Wondering if anyone had figured out the logic determined by this semantics, I found an answer in Kutz (2000) and Kracht and Kutz (2002). I also learned that counterpart semantics seems to overcome some formal limitation of the more standard "Kripke semantics". For example, while all logics between quantified S4.3 and S5 are incomplete in Kripke semantics (as shown in Ghilardi (1991)), many are apparently complete in the "functor semantics" of Ghilardi (1992), which I do not understand but which is said to have a counterpart-theoretic flavour. Skvortsov and Shehtman (1993) present a somewhat more accessible "metaframe semantics", inspired by Ghilardi's approach, and claim that the quantified version of all canonical extensions of S4 remain canonical (and hence complete) in metaframe semantics. Kracht and Kutz argue that their – much simpler – counterpart semantics inherits these properties of functor and metaframe semantics.

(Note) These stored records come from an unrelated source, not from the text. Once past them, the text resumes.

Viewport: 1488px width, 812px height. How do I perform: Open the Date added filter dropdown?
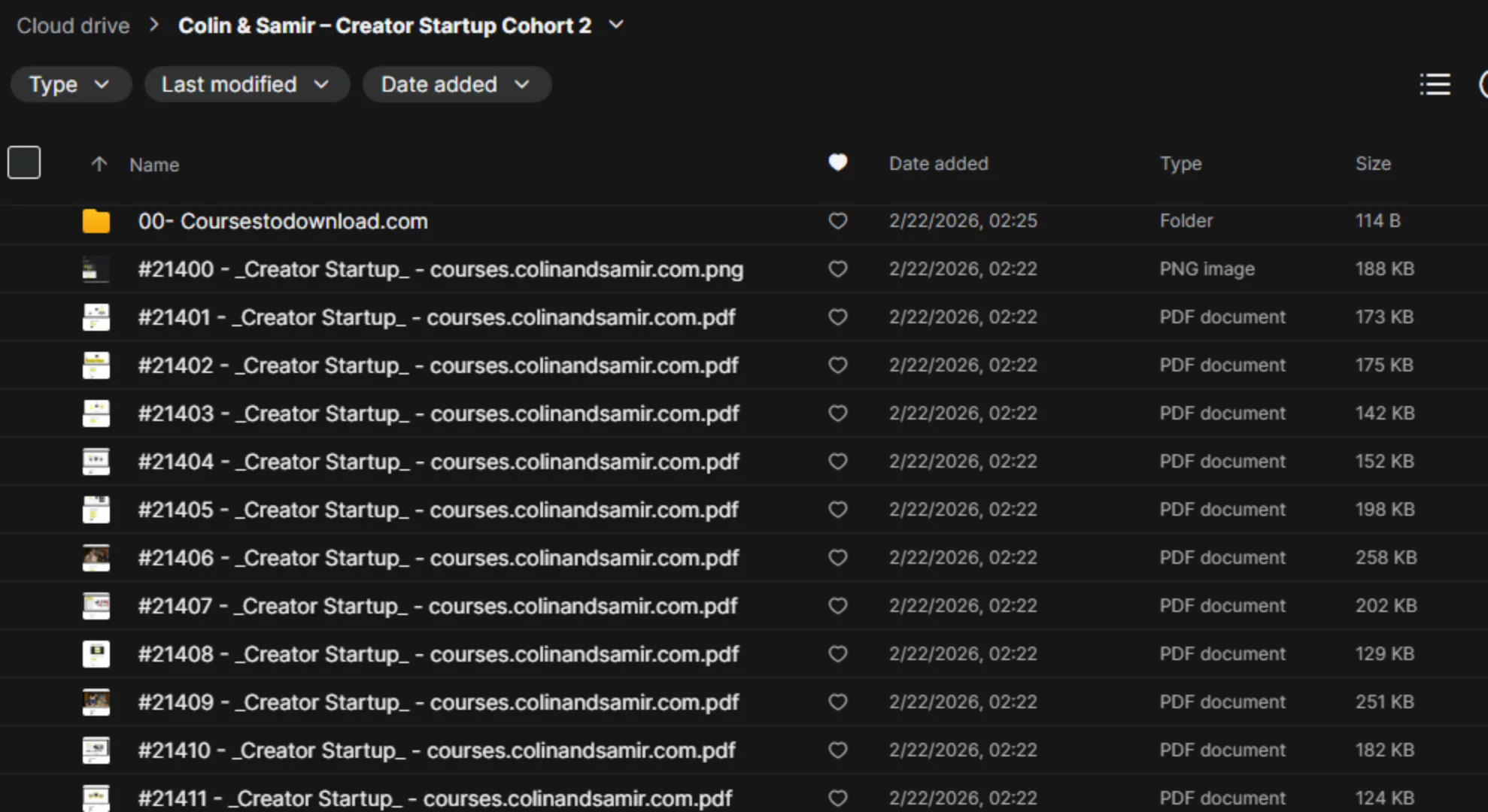(x=456, y=84)
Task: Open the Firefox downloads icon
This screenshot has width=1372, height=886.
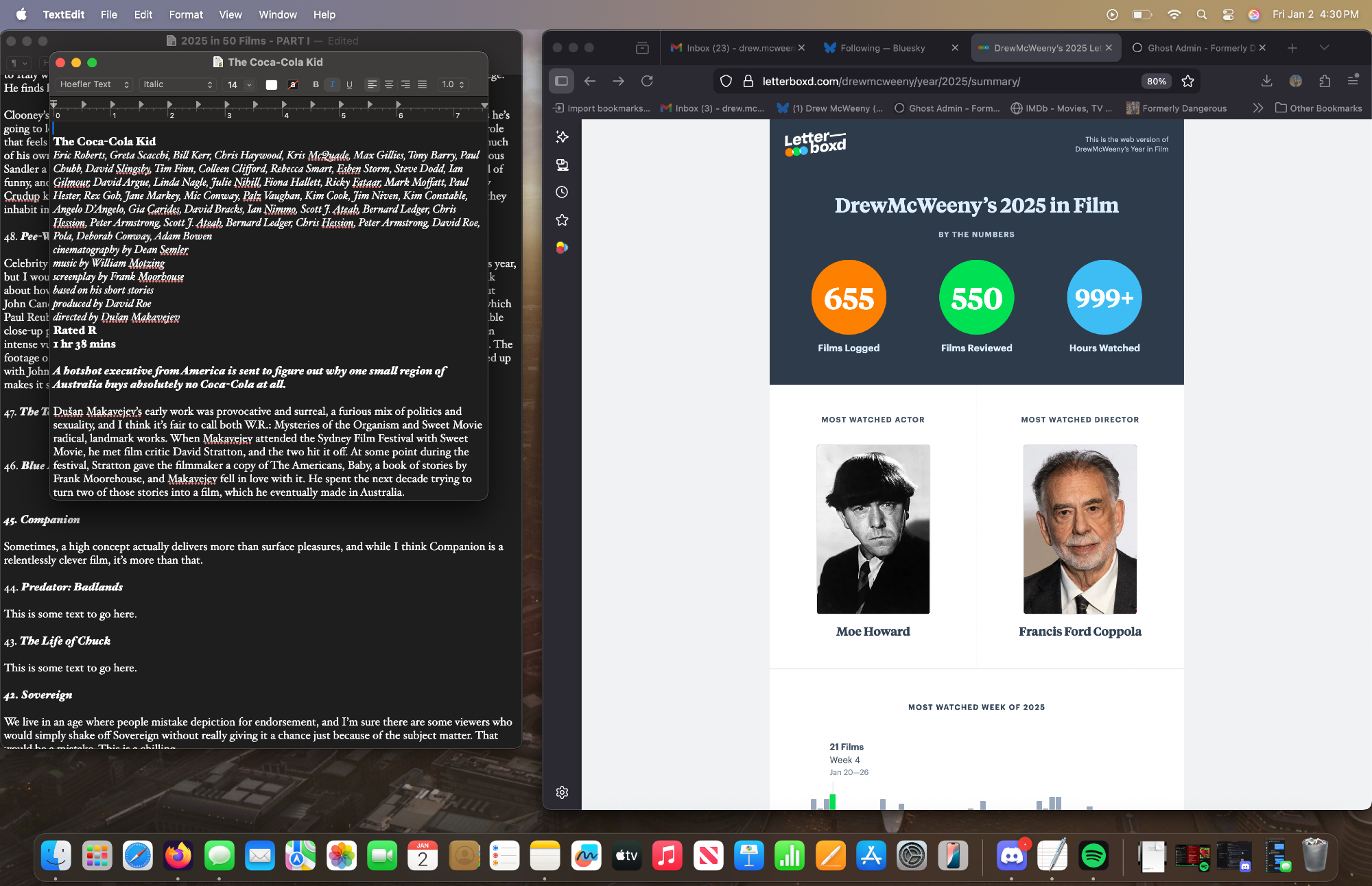Action: [x=1266, y=81]
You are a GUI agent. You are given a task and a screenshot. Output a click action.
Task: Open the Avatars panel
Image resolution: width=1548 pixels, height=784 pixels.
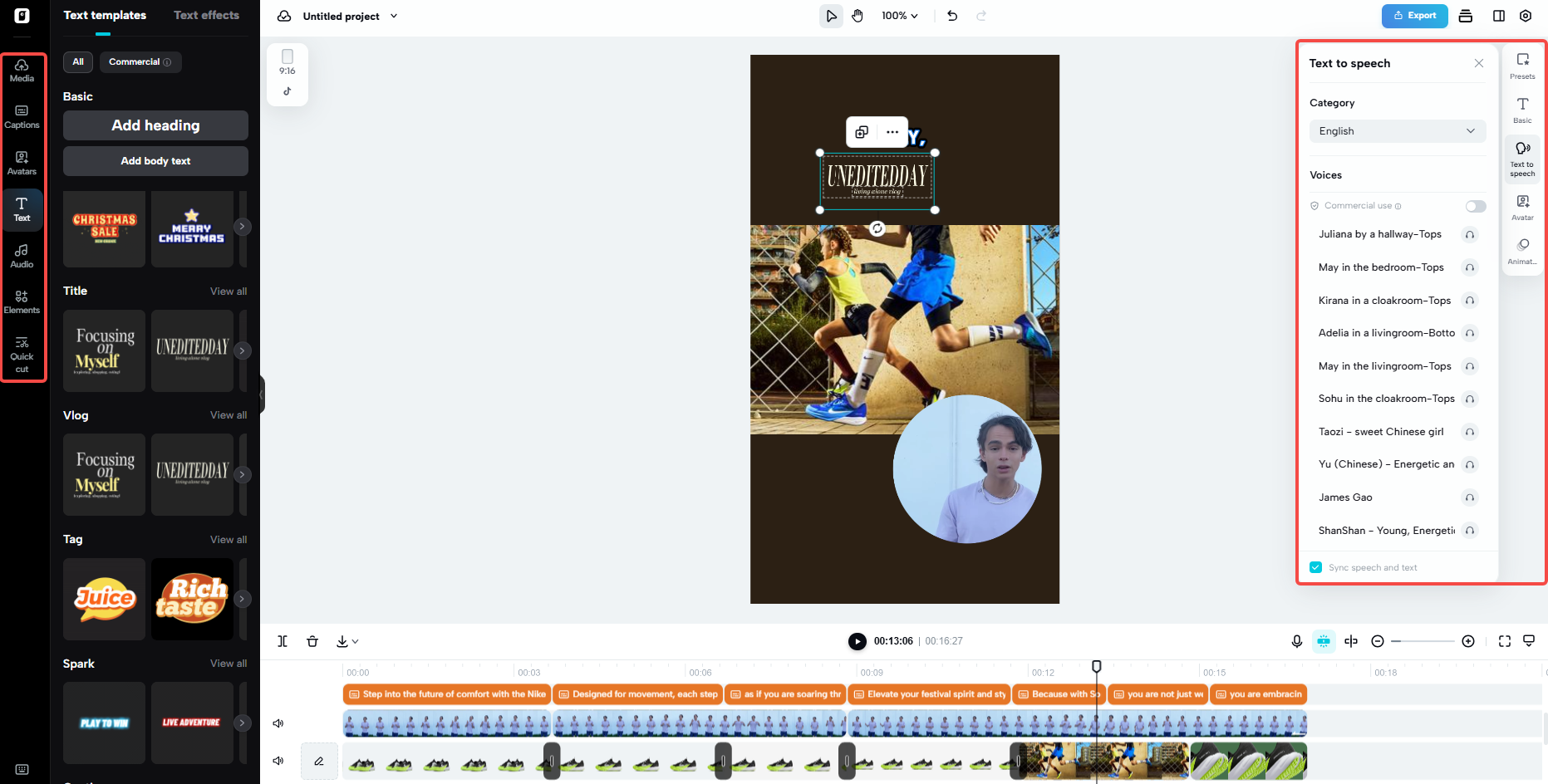point(22,163)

When I thought about how all this might work, I realized that the completeness proof in Kutz (2000) and Kracht and Kutz (2002) is incorrect, and that the logic presented by Kracht and Kutz is not in fact complete with respect to their semantics. I figured out what the right logic should look like, and how to fix the completeness proof.

At this point, I abandoned the project, leaving some important questions unresolved. In particular, I would have liked to check that counterpart semantics can indeed serve as a model theory for a wide range of systems (such as those between S4.3 and S.5) that are incomplete in Kripke semantics.

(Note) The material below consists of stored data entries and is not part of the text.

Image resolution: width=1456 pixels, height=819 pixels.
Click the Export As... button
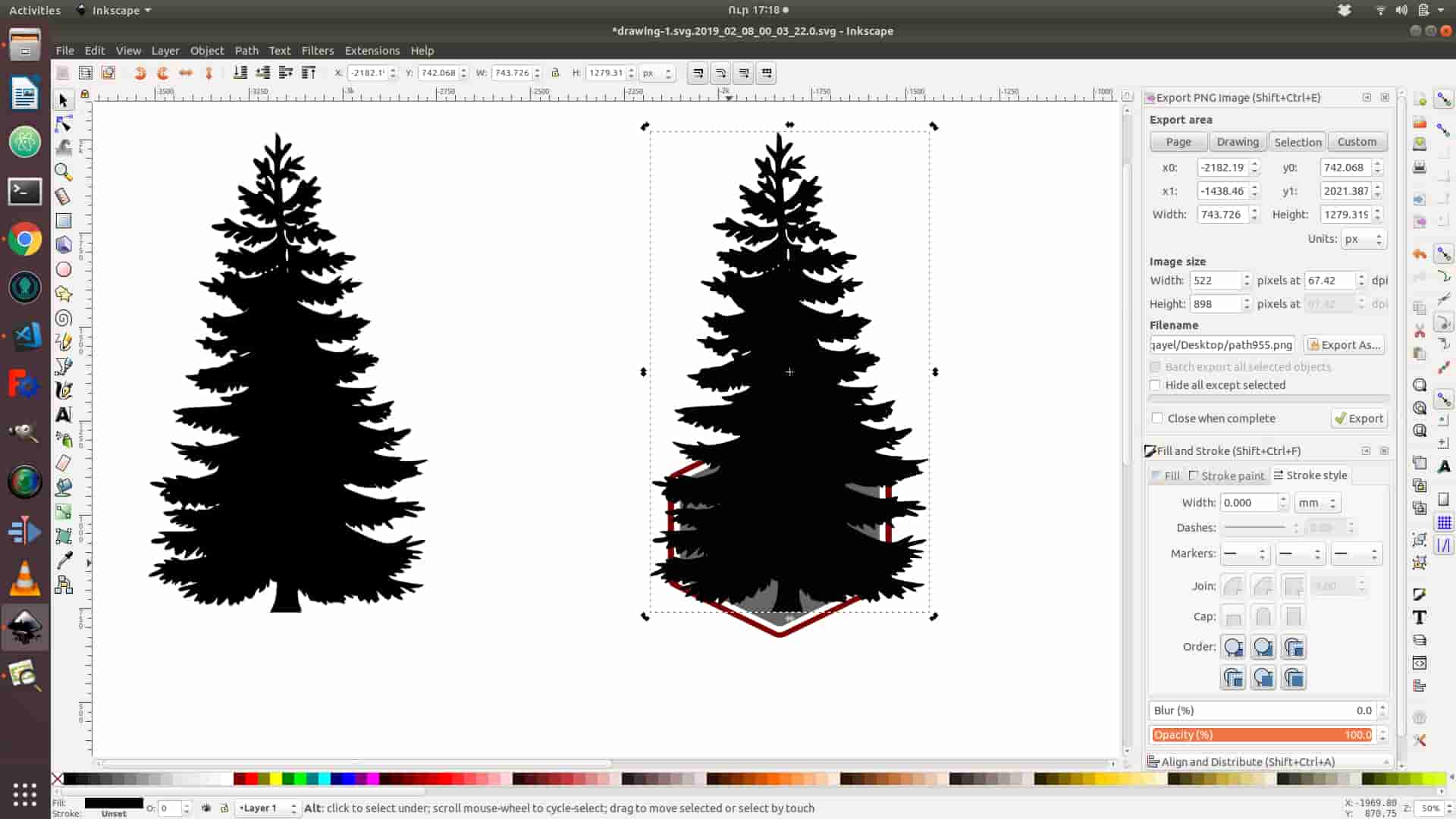(x=1344, y=345)
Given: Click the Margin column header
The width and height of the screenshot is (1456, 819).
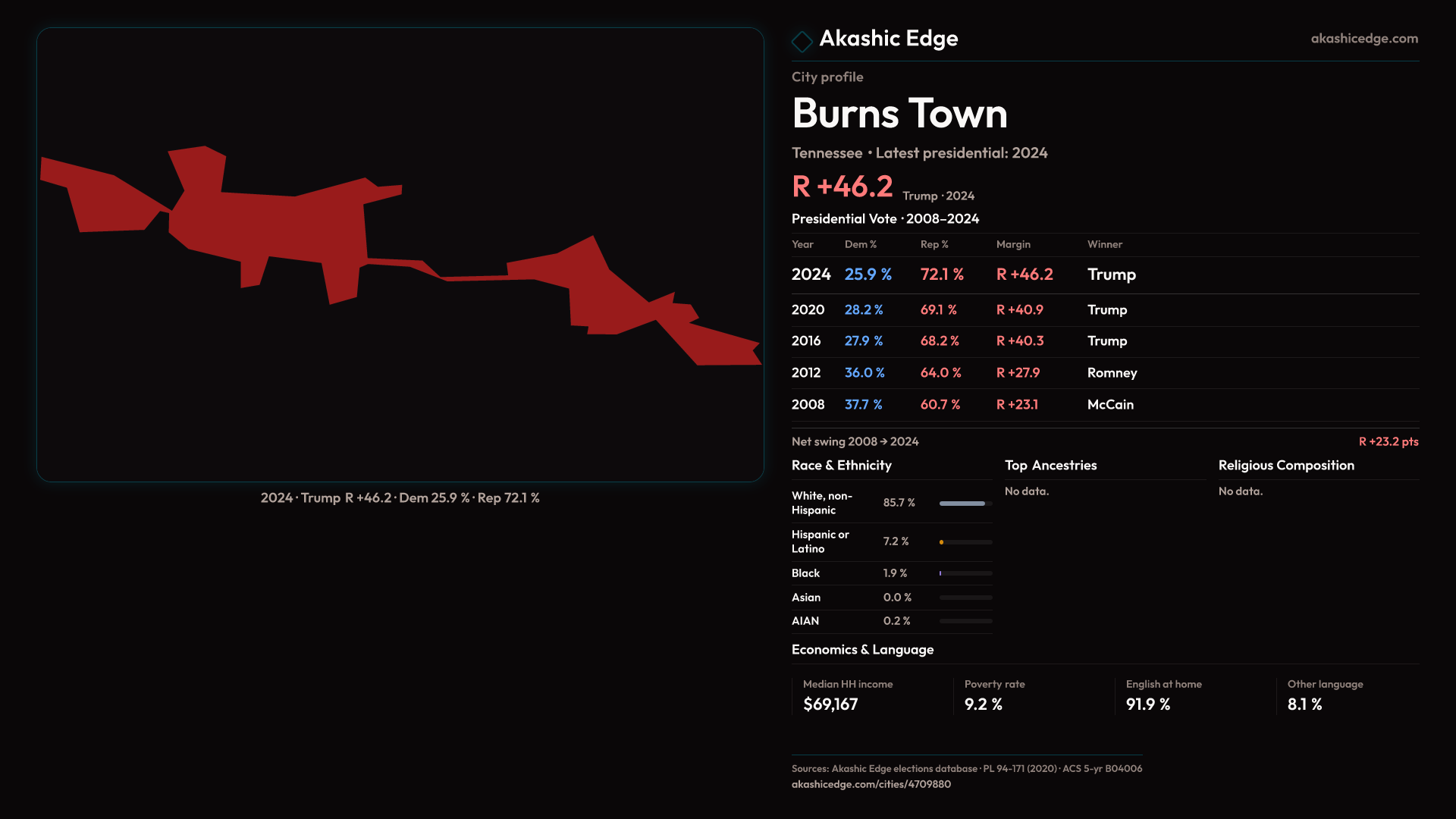Looking at the screenshot, I should pyautogui.click(x=1013, y=244).
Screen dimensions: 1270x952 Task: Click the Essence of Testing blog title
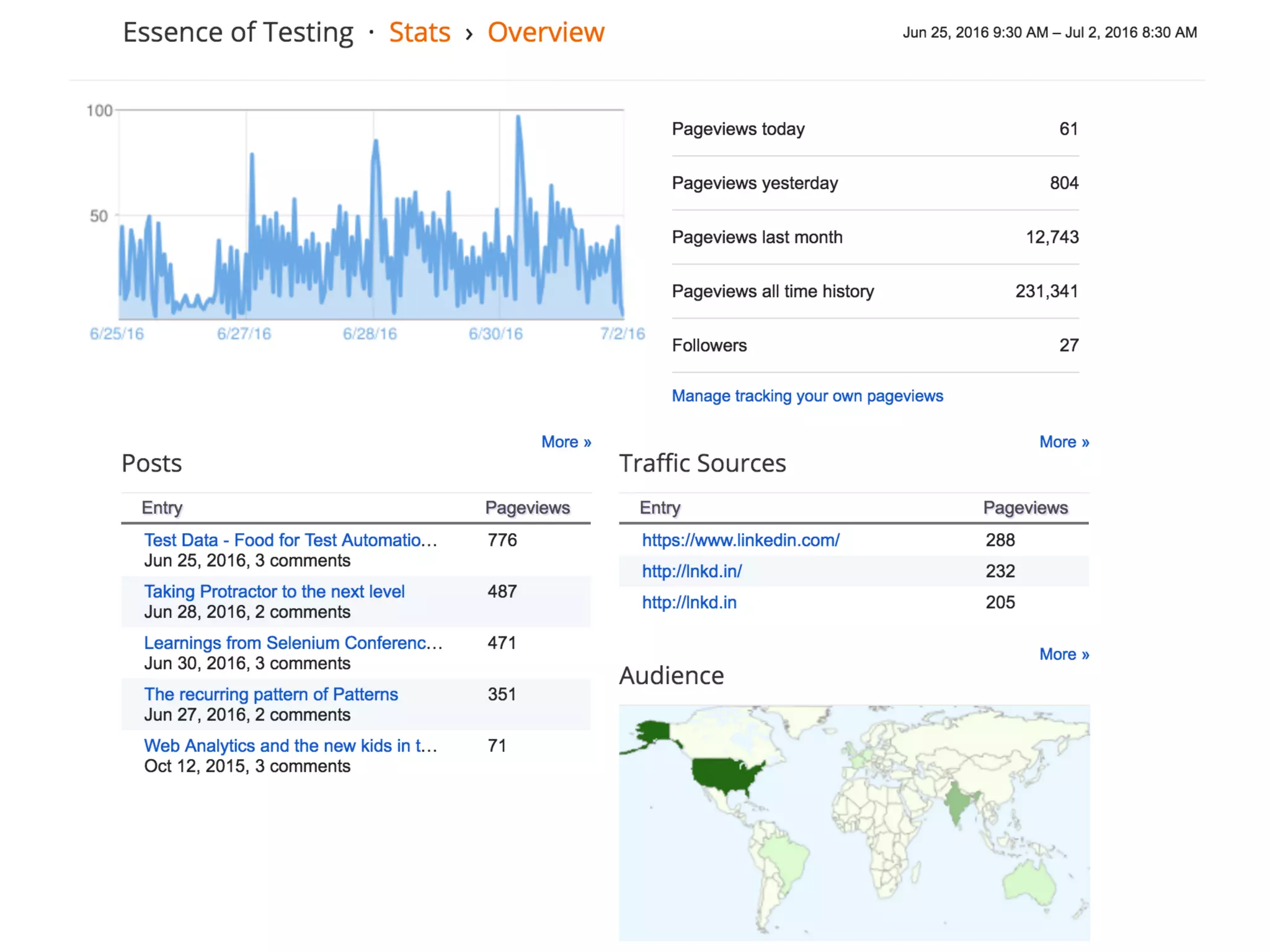(238, 32)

I returned to this question late last year, when a (very!) talented undergraduate student here at Edinburgh asked if I had any open questions in modal logic. He worked through the canonicity transfer proof in Skvortsov and Shehtman (1993) and tried to adapt it to my counterpart semantics.

While we worked on this, I realized that (a) my Kutz-inspired construction of canonical models does not work for many important systems, and that (b) Skvortsov and Shehtman (1993) don't actually manage to show that the quantified extension of every canonical propositional logic above S4 remains canonical in metaframe semantics, at least not on the usual understanding of "canonical". (They call a logic "canonical" if it is sound wrt a Kripke frame F whenever it is sound wrt some tight and compact general frame based on F, and as Emil Jeřábek confirmed to me, this leaves out a lot of logics one would normally call canonical.)

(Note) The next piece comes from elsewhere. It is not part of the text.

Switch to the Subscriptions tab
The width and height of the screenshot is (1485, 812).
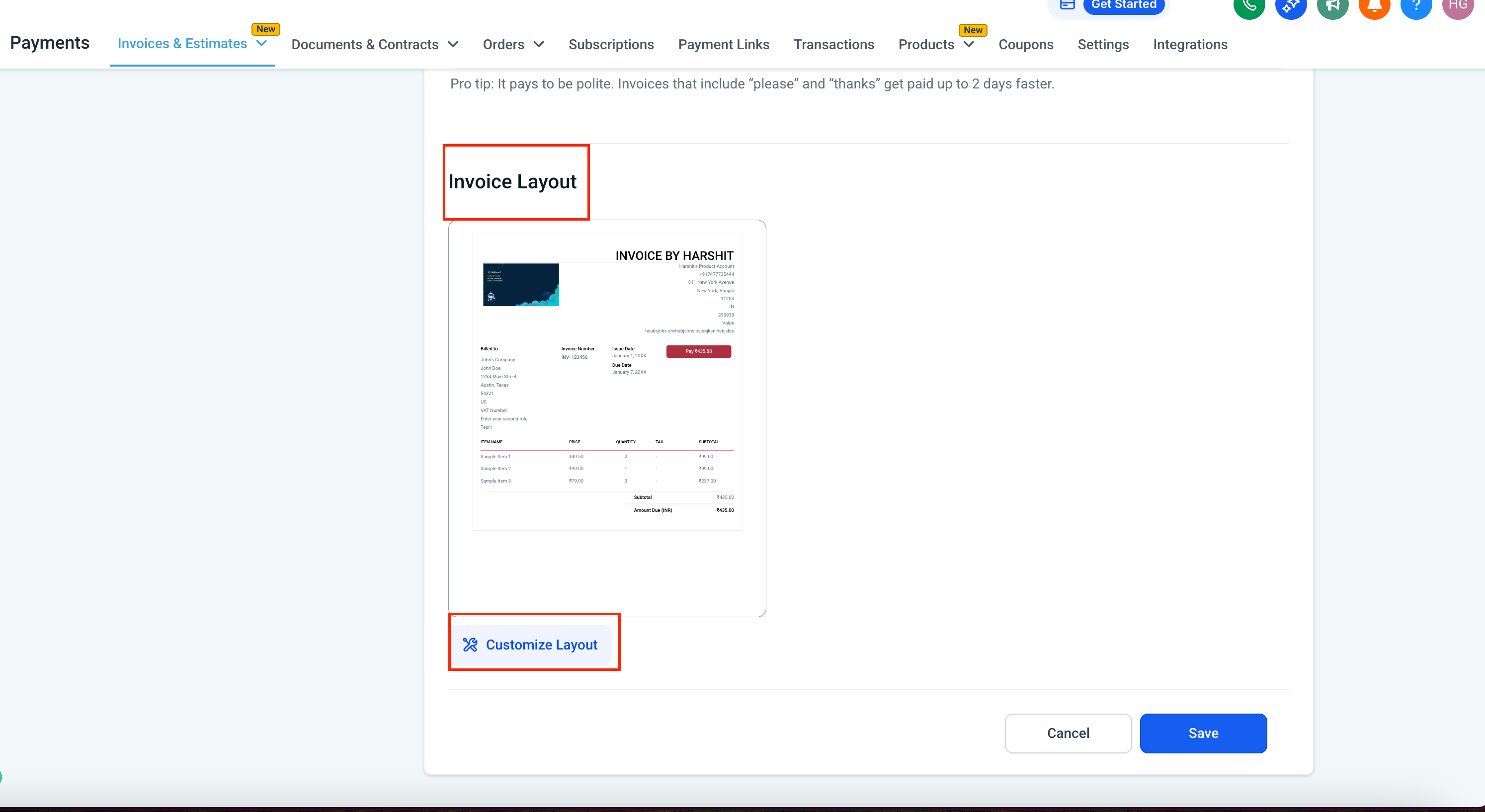pos(610,44)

I then spent a few days trying to come up with a completeness proof specifically for quantified S4M – a useful test case, given its nice discussion in Hughes and Cresswell (1996) –, but without success.

I now plan to abandon this project again. It still seems to me that some of the open questions would be worth resolving, but I don't have enough knowledge, skill, and time.

At least I've updated my notes on what I have managed to show and what remains to be shown. Here are the new notes.

Ghilardi, Silvio. 1991. “Incompleteness Results in Kripke Semantics.” Journal of Symbolic Logic 56 (2): 517–38. doi.org/10.2307/2274697.
Ghilardi, Silvio. 1992. “Quantified Extensions of Canonical Propositional Intermediate Logics.” Studia Logica 51 (2): 195–214. doi.org/10.1007/BF00370113.
Hughes, G. E., and Max J. Cresswell. 1996. A New Introduction to Modal Logic. London and New York: Routledge.
Kracht, Markus, and Oliver Kutz. 2002. “The Semantics of Modal Predicate Logic I. Counterpart Frames.” In Advances in Modal Logic, edited by Frank Wolter, Heinrich Wansing, Maarten de Rijke, and Michael Zakharayaschev. Vol. 3. World Scientific Publishing Company.
Kripke, Saul. 1971. “Identity and Necessity.” In Identity and Individuation, edited by Milton K. Munitz, 135–64. New York: New York University Press.
Kutz, Oliver. 2000. “Kripke-Typ-Semantiken Für Die Modale Prädikatenlogik.”
Lewis, David K. 1968. “Counterpart Theory and Quantified Modal Logic:” Journal of Philosophy 65 (5): 113–26. doi.org/10.2307/2024555.
Skvortsov, Dmitrij, and Valentin B. Shehtman. 1993. “Maximal Kripke-type Semantics for Modal and Superintuitionistic Predicate Logics.” Annals of Pure and Applied Logic 63 (1): 69–101. doi.org/10.1016/0168-0072(93)90210-5.